Wednesday, December 2, 2015

Ethiopia Sees Nationwide Power Cuts While Drought Dries Dams - Bloomberg Business

Ethiopia may face further power shortages because of low water levels at dams after a poor rainy season, an official said, following two days of sporadic cuts caused by technical faults at hydropower plants.
Unspecified issues at a substation serving Oromia region’s Gibe 1 and 2 plants, which together can produce as much as 604 megawatts, and a shutdown at the 320-megawatt Tana Beles installation in Amhara state, caused the outages on Nov. 28-29, Ministry of Water, Irrigation and Energy spokesman Bezuneh Tolcha said Monday by phone.
The drought affecting the east of the country that’s left 8.2 million Ethiopians in need of food aid wasn’t related to the outages, though that may change in the coming months unless there’s non-seasonal rainfall, he said.
“There has been a shortage of rain all over country,” he said from the capital, Addis Ababa. “The dams have not collected as much water as they can collect.”
Growth in Ethiopia, Africa’s second-most populous nation and largest coffee producer, was 8.7 percent last year and may be 8.1 percent this fiscal year, according to the International Monetary Fund.

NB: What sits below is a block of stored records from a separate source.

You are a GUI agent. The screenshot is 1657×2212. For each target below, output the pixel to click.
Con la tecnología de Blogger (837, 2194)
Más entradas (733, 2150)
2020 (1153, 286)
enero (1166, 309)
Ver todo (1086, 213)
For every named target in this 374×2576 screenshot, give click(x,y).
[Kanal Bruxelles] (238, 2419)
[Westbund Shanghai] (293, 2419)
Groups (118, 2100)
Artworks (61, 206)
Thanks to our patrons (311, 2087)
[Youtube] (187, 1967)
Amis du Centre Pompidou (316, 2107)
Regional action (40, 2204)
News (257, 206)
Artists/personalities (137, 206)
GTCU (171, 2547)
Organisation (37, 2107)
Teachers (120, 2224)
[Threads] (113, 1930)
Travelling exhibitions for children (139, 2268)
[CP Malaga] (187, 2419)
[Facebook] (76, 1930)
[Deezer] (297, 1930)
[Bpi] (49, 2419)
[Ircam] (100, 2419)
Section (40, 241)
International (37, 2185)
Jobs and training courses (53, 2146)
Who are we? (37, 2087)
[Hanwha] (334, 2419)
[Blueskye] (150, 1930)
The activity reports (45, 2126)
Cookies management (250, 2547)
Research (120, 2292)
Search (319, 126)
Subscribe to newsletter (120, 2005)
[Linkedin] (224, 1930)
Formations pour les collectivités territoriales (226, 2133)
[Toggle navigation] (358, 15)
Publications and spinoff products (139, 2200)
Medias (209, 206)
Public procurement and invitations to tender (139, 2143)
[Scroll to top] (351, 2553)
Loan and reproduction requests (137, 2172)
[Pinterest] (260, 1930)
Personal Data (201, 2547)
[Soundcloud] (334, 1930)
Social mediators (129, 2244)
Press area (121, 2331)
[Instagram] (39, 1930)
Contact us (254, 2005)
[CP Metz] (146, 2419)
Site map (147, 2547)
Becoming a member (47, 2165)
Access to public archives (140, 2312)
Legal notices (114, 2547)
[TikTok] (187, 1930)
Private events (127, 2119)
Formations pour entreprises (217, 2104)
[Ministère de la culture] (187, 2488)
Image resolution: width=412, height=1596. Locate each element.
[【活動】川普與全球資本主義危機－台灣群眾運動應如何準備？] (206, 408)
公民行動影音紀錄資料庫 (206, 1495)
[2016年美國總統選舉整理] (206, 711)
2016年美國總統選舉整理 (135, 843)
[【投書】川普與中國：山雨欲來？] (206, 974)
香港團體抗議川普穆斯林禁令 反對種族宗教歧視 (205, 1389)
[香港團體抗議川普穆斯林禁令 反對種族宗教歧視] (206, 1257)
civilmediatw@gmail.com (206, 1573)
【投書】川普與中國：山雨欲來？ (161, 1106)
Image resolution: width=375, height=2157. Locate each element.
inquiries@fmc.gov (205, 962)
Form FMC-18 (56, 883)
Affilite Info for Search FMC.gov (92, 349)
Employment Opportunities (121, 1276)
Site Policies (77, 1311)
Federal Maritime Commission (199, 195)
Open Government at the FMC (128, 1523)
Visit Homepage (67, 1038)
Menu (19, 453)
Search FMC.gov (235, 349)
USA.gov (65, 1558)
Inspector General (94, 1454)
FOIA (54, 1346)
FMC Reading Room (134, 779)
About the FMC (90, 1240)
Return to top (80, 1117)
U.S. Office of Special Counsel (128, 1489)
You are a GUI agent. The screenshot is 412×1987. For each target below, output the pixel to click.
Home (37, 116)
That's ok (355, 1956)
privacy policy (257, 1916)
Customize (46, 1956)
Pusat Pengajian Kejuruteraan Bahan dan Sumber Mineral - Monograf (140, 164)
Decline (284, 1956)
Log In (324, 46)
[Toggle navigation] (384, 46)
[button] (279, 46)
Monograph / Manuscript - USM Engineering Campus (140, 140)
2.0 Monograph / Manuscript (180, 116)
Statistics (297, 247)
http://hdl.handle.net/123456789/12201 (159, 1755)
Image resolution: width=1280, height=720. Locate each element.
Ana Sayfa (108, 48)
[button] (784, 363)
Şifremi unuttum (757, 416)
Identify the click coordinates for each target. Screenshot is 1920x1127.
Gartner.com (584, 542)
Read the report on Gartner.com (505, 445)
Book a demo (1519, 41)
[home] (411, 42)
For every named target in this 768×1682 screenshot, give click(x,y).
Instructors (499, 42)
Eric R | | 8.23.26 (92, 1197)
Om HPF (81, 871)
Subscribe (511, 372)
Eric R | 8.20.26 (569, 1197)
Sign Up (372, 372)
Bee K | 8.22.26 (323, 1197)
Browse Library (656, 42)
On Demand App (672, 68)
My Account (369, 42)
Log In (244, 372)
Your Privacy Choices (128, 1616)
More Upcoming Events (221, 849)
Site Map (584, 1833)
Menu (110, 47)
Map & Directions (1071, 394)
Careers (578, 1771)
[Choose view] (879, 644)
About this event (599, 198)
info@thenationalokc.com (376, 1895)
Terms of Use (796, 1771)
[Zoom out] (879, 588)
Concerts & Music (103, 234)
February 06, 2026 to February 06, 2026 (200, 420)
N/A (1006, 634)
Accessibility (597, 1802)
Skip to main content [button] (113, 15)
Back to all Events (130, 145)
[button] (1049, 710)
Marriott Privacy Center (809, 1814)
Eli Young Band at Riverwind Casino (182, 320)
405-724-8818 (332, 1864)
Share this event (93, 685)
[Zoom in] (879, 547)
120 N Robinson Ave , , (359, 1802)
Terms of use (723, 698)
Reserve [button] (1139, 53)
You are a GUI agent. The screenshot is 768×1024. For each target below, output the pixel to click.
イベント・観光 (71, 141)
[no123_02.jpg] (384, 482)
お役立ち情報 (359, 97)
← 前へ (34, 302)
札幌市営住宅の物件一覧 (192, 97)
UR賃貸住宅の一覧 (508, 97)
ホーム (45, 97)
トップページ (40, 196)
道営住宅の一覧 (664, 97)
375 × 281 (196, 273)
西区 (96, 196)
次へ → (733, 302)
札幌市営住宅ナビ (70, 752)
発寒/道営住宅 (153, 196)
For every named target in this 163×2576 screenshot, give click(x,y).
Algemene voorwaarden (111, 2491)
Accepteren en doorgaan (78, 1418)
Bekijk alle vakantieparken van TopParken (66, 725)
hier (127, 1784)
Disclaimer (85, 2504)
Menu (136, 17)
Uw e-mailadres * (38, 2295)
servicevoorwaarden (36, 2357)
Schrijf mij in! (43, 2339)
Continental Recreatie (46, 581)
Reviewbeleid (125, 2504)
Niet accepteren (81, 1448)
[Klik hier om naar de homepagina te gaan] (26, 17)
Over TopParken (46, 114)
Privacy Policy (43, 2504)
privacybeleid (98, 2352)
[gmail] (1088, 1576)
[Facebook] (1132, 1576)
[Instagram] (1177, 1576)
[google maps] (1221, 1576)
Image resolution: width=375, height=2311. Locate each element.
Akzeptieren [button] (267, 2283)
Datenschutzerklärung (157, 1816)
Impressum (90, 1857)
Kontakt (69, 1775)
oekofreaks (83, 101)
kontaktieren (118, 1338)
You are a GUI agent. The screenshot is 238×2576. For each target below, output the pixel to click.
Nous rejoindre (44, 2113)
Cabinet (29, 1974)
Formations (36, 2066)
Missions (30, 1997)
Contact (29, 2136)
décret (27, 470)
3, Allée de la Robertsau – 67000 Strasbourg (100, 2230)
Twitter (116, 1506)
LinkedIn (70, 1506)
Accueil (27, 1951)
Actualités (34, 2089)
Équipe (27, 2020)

The drought threatens to crimp economic expansion in a country where 39 percent of output stems from agriculture, about 90 percent of which relies on rain.

Water Shortages

The 300-megawatt capacity Tekeze Hydropower Project in the drought-affected Tigray region is producing only 10 megawatts, Prime Minister Hailemariam Desalegn was cited as saying in an interview with The Reporter, an Addis Ababa-based newspaper, published on Nov. 28.
Two months after the end of the main rainy season, there are severe water shortages at the country’s oldest dam at Koka on the Awash River, which can generate 42 megawatts, and the 153-megawatt Melka Wakena on the Wabe Shabelle in east Oromia, Hailemariam said.
Over 94 percent of Ethiopia’s electricity was generated by hydropower in the last quarter of the fiscal year that ended July 7, and production increased 3.5 percent to 2,300 gigawatt hours compared with the year before, according to central bank data. The first two turbines from the 1,870-megawatt Gibe III plant have started producing power, Bezuneh said, without giving details.
The construction of Africa’s largest power station, the 6,000-megawatt Grand Ethiopian Renaissance Dam, is scheduled for completion in mid-2017 and it may annually produce as much as 15,860 gigawatt-hours of electricity.